There were tobacco warehouses along the French Broad River in Asheville, North Carolina, where I grew up.  During the off-season, when they were empty of tobacco, these huge buildings housed flea markets.  When I was a kid, my father and I spent a lot of great Saturdays rummaging through them.   We both loved junk.  For us, visiting junk shops or flea markets was like exploring a marvelous cave or a tropical jungle.

Mostly, I was looking for books, and they were there in abundance at prices almost anyone could afford.   I bought science and math textbooks and old Science Fiction magazines, and browsed through boxes of pulp magazines from my father's era. (Doc Savage! The Shadow!) The pulps were too pricey for me to buy though, even then.  Most of the books I bought cost around 25 cents.


One of them was this book, From Atoms to Stars, by Theodore Askounes Ashford.  It's an introductory "physical science" textbook that doesn't fit easily into any of today's textbook pigeonholes.  It covers physics, chemistry, geology and astronomy, and it does so in an engaging but uncompromising way.  It's not a typical survey course, or a "physics for poets" course, and it's not a "College Physics" or "University Physics" textbook.  It's chock full of real information delivered in an understandable way, drawn from a wide range of disciplines, following the natural progression "from atoms to stars".  It was exactly what I wanted at that time in my life, and it gave me so much understanding of so many things I'd wondered about that the book became a constant companion for many years.

In preparing this article I learned a little bit about the book's author, and I now see two possible reasons for the book's unusual design.  First, Ashford attended and later taught at the University of Chicago, where a series of similarly eclectic courses called "Phy. Sci. 3" had been developed in the early 1930s.    Like Ashford's book, they covered the gamut of physical sciences, without watering them down.  Ashford completed his PhD in organic chemistry at UC in 1936.

Second, Ashford himself was largely self-taught.  He arrived in the United States from Greece as "Theodore Askounes" in 1922 at the age of thirteen.  He became a waiter in a Greek restaurant in Chicago, and (after his father's retirement two years later) provided most of the financial support for his family back in Greece.  During this time Ashford got credit for course work through the YMCA, which offered credit based solely on examinations.  By studying on his own and passing these examinations, he completed his elementary education.  He continued working through his undergraduate and graduate college career.  (While looking for part-time work as a teacher, he found that changing his name to the more anglo-saxon "Ashford" -- picked from the phone book -- significantly improved his prospects.)  The book From Atoms to Stars follows the natural progression that a self-taught scholar might travel while learning the physical sciences.

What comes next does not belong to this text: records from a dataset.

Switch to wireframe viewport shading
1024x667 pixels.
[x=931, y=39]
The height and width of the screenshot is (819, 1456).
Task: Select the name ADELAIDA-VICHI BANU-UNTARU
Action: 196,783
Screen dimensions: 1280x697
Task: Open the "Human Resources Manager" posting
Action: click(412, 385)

Science (and all learning) is about finding the order that underlies the seeming chaos around us.  One of my favorite writers, Stephen Jay Gould, tells a story about visiting a large cave that had a ceiling covered with luminescent organisms.  By reputation, looking up at the ceiling was supposed to remind one of looking up at a starry sky.  But to Gould, it didn't look like the night sky, and he wondered why.  In the end, he realized that the "stars" on the cave ceiling were evenly spaced, as each organism tried to maintain a certain minimum distance between itself and is nearest neighbor.  The night sky is ordered in a different way, as a result of different forces.  In the two cases, the different underlying rules are discernable by observing the two different types of "random" distribution.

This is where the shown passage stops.